Defenders of Japan's trade practices note that Japan imposes no border taxes on cars, whereas the United States adds a 2.5 percent tariff to Japanese imports. And they point to the relative success of European brands. Mercedes-Benz, BMW and others have captured about 6 percent of the Japanese market, mostly at the luxury end.

"German cars are popular in Japan, but American cars hardly sell at all," Akio Mimura, chairman of the Japan Chamber of Commerce and Industry, said at a news conference this month. "If they're going to sell cars in Japan, it's obvious that they need to make an effort to appeal to Japanese customers."

Yet, even European carmakers complain that the Japanese market can be tough going, with taxes, safety standards and other rules that they think favor domestic producers. Negotiators for the European Union are pressing Japan on such structural issues in talks over a proposed trade accord.

An example is headlights. In many countries, it is standard practice for drivers to keep their headlights on during the day, for safety reasons. Many cars' daytime running lights switch on automatically as soon as the engine is started.

Japan, though, took the opposite approach for years: Keeping headlights on during the day was illegal. That meant foreign carmakers had to disable the automatic feature on cars they exported to Japan, an extra production stop that added to costs.

Kenji Kobayashi, executive director of the Japan Automobile Importers Association, which represents foreign car companies in Japan, says structural barriers are lower than they used to be. Japan scrapped the prohibition on daytime running lights last year, after negotiations with the association.

It is also reducing the tax advantages it gives to a category of microcars known as kei cars, which account for about a third of domestic sales and are made only by Japanese automakers. The change is making a difference: Kei sales dropped 9 percent last year.

Mr. Trump's approach to trade is arguably slowing progress.

During negotiations over the Trans-Pacific Partnership, the Pacific Rim trade deal Mr. Trump abandoned after taking office, Japan agreed to recognize more American auto safety standards and streamline certification procedures for imported vehicles. But now that the United States has pulled out, those concessions are at risk.

Mr. Kobayashi sees a difference between European and American efforts to woo Japanese car buyers. European brands advertise aggressively and have done more to customize their products for Japan, for instance by producing right-hand-drive versions of their vehicles – a seemingly obvious selling point, in a country where the driving lane is on the left, that American producers have long been criticized for ignoring.

The best-selling American brand in Japan is Jeep, which last year accounted for close to half of all American auto sales there. It offers right-hand-drive vehicles – a legacy of the customized delivery vehicles it once made for the United States Postal Service, which let drivers step out onto American curbs instead of the road.

Catching up to the Europeans would require investments that American carmakers are increasingly reluctant to make, Mr. Kobayashi said.
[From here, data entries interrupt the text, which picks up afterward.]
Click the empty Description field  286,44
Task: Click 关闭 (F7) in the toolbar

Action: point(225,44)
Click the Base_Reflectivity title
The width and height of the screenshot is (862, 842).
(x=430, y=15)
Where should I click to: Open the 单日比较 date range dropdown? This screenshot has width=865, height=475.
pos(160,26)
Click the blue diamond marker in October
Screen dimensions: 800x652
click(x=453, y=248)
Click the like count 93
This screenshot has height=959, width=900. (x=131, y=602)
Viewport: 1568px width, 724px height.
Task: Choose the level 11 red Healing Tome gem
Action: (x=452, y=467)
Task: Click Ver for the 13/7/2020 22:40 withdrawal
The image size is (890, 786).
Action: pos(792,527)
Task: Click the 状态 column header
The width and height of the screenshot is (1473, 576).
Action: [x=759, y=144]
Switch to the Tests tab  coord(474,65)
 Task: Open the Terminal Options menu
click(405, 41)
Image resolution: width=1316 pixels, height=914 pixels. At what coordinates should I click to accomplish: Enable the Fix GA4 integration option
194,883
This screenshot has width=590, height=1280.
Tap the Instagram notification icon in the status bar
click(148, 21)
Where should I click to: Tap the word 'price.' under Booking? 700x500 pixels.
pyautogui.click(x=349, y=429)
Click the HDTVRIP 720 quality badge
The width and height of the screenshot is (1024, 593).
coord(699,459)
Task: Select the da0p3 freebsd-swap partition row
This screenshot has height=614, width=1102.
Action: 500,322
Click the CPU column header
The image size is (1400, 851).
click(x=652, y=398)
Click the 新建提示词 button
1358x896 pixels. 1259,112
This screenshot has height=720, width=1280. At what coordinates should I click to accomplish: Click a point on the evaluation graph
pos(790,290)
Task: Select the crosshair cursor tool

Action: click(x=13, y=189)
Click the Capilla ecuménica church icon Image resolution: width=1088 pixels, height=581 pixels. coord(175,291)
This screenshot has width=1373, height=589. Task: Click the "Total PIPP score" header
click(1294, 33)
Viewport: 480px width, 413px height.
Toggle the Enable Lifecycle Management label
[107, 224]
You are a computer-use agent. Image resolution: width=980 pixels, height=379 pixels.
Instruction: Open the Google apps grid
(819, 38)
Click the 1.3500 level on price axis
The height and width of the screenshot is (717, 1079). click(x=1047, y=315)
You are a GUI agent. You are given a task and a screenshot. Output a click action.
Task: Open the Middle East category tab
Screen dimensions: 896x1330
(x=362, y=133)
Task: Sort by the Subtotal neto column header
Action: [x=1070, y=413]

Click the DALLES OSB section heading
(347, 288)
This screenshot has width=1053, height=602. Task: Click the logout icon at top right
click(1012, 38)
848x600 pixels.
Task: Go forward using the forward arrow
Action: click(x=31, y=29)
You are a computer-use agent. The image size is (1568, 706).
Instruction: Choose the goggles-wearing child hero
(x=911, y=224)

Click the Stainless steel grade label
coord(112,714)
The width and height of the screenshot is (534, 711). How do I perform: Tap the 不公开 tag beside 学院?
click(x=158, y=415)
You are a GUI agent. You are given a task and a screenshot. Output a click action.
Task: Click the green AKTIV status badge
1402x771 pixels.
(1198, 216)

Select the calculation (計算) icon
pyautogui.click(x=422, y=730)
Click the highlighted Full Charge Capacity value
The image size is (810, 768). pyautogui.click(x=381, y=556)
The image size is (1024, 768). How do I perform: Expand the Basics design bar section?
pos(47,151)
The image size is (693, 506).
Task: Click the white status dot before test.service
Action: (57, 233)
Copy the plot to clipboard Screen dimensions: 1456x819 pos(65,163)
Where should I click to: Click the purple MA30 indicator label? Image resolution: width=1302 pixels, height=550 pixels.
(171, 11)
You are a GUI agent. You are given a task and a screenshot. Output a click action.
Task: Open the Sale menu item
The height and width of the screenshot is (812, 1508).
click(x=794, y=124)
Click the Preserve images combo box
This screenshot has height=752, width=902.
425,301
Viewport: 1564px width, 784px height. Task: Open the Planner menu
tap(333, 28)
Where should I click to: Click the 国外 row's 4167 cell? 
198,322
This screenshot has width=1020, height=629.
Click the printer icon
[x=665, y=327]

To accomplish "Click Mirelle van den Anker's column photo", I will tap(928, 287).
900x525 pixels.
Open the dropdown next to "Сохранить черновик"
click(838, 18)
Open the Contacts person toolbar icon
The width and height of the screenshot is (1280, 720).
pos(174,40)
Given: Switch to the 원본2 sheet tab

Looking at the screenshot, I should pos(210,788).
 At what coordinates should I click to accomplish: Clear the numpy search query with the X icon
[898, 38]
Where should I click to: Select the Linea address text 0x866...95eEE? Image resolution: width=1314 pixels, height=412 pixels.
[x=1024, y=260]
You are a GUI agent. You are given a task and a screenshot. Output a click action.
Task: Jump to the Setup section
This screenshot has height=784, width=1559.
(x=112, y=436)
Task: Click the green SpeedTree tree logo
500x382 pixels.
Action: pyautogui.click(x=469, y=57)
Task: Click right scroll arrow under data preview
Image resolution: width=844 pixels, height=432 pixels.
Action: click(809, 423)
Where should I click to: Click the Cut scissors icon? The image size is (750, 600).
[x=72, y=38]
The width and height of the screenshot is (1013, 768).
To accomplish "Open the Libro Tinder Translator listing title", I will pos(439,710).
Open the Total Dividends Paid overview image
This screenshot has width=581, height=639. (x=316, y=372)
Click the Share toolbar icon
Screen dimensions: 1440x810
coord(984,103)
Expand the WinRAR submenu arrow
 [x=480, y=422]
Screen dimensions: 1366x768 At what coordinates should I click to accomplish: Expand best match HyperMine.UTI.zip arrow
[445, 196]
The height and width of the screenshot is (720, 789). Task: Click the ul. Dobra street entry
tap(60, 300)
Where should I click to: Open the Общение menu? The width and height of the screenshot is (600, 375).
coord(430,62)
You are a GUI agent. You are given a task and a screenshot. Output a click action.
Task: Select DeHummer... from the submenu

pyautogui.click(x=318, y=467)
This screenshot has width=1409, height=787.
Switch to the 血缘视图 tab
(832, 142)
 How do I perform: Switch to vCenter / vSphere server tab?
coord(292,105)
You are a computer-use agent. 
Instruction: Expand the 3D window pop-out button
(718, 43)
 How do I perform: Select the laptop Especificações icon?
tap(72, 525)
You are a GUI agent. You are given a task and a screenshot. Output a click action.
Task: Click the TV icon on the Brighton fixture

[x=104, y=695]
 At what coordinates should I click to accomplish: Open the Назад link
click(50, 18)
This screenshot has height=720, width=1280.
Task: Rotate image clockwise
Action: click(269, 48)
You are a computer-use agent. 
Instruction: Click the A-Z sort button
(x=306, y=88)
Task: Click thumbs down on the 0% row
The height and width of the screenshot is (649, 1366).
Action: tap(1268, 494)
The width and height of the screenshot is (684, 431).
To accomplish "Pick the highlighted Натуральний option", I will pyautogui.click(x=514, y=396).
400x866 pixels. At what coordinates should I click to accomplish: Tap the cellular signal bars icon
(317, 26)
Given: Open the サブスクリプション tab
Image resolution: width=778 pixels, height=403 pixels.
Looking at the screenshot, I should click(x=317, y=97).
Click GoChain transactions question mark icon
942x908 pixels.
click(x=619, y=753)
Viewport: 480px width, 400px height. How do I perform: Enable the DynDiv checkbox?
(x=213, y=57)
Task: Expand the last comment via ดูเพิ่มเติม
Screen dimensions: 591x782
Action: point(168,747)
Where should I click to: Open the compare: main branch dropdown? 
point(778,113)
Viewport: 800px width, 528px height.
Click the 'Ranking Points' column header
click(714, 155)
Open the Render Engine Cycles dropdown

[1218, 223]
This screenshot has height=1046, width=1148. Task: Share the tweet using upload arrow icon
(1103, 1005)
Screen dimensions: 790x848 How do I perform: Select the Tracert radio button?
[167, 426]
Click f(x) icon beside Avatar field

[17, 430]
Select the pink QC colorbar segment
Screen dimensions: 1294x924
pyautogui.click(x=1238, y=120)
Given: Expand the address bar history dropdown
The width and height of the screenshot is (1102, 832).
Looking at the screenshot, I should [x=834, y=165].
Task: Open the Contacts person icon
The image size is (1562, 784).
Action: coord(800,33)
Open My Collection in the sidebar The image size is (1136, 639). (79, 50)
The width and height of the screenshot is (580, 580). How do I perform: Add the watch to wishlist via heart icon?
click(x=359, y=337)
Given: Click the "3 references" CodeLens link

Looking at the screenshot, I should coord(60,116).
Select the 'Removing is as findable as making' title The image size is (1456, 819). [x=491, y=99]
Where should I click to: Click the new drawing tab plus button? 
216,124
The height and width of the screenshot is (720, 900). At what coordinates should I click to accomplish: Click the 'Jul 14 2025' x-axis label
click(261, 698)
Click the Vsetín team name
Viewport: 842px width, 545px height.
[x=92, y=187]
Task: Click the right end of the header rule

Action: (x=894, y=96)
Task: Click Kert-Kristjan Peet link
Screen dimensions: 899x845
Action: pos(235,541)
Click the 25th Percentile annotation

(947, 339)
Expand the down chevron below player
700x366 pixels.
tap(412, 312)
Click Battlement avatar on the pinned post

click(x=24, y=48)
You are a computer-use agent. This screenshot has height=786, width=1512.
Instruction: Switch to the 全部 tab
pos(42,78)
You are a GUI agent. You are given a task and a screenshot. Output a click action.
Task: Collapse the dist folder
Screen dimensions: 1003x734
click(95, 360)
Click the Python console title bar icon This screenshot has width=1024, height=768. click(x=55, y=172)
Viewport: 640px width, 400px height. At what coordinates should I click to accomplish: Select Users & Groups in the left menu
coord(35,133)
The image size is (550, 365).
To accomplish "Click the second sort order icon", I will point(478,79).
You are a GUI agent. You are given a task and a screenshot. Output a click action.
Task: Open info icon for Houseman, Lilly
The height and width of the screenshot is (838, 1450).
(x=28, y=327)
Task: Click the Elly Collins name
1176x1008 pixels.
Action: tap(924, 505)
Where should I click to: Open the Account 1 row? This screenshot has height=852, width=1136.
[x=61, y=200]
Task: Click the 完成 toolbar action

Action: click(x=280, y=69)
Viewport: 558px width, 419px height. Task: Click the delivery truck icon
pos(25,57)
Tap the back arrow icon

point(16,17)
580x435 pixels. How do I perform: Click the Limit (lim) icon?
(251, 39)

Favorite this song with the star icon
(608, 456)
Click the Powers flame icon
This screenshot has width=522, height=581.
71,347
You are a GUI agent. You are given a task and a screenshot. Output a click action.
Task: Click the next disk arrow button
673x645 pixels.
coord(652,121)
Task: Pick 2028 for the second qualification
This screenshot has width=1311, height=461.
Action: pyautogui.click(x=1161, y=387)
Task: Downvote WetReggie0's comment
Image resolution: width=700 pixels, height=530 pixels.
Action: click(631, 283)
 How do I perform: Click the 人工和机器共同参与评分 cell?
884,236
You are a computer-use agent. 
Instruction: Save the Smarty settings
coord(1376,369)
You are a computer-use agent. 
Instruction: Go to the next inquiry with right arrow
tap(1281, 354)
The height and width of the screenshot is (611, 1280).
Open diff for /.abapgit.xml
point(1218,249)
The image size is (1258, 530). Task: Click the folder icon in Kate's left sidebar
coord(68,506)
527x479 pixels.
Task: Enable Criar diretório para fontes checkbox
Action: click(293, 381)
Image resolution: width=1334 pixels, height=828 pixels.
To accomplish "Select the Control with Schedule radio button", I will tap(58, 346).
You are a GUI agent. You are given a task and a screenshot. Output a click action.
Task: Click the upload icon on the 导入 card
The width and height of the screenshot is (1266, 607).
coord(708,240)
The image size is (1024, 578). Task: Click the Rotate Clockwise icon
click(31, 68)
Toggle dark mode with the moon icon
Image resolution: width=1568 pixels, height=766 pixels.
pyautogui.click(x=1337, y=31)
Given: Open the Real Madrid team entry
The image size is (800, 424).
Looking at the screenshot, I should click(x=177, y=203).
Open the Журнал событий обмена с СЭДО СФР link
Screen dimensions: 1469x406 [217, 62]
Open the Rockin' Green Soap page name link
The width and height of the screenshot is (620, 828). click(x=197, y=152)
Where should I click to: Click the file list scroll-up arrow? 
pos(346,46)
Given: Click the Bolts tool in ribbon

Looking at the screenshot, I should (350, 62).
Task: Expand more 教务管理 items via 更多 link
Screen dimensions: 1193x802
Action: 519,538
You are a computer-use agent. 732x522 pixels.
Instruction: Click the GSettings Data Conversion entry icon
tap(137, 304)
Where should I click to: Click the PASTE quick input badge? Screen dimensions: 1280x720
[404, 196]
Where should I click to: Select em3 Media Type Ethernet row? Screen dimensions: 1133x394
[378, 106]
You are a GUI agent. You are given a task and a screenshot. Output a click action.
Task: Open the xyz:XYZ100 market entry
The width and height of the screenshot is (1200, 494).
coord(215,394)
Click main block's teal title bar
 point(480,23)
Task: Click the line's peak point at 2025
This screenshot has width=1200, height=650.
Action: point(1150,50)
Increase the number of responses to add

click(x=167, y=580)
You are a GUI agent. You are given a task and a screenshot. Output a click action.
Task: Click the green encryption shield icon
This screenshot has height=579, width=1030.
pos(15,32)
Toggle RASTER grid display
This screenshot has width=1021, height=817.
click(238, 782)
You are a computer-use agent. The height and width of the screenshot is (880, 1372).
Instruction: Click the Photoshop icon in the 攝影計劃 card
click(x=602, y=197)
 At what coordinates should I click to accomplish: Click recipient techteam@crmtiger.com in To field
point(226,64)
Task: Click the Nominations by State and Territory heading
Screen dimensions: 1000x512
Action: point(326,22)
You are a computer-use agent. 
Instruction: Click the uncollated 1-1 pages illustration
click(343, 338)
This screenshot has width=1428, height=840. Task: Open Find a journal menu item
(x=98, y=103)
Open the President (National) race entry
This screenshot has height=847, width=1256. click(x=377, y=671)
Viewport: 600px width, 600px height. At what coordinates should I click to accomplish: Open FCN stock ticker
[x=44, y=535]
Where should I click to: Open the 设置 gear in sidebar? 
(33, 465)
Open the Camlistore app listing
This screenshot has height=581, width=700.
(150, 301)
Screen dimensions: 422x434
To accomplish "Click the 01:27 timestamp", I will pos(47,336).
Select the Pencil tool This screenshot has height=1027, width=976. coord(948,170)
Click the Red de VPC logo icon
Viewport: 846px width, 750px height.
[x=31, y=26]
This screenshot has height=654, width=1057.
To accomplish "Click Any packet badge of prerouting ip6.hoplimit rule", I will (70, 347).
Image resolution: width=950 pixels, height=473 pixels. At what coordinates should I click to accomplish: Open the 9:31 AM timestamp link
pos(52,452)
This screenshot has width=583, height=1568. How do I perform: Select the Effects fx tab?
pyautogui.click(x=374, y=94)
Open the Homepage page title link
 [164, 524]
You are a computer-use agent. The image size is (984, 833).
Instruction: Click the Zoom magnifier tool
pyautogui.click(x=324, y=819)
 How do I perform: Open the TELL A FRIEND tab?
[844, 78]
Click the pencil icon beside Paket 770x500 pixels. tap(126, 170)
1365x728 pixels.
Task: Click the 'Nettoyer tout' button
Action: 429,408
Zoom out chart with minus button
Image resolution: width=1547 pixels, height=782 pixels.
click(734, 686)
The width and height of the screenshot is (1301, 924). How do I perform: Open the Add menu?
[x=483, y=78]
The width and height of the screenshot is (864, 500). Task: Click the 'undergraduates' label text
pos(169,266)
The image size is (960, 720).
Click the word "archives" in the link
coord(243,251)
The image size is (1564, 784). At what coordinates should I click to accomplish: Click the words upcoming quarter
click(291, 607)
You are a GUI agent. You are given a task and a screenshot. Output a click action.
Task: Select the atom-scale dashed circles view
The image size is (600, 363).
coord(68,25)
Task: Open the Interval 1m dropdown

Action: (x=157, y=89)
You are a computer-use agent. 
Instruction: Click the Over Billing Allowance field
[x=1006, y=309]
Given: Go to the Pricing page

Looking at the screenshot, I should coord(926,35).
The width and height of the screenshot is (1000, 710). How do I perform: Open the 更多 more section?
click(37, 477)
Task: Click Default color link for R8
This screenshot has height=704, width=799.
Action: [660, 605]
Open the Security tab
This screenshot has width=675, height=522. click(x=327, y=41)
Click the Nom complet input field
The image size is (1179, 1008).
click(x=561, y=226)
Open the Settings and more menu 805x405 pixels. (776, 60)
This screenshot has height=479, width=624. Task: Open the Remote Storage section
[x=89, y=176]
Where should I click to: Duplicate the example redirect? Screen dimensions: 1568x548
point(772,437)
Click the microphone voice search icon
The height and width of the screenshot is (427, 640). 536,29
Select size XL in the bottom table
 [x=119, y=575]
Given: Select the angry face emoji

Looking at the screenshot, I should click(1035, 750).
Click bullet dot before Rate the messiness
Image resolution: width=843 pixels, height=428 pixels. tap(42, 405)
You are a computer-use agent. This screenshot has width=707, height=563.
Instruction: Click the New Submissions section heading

Ford scrapped its small dealer network last year, and is focusing in China.

"China is big and growing, and foreign brands are putting their efforts there," Mr. Kobayashi said.

Mr. Masui, the car collector with the souped-up Model T, says he loves "everything about America before the 1960s – cars, furniture, music, everything." He might well get along with President Trump. But he says American automakers should stop complaining about trade barriers and focus on more basic tasks: making attractive cars and persuading people to buy them.

"Mr. Trump is interesting," he said, "but what he says about cars is just weird."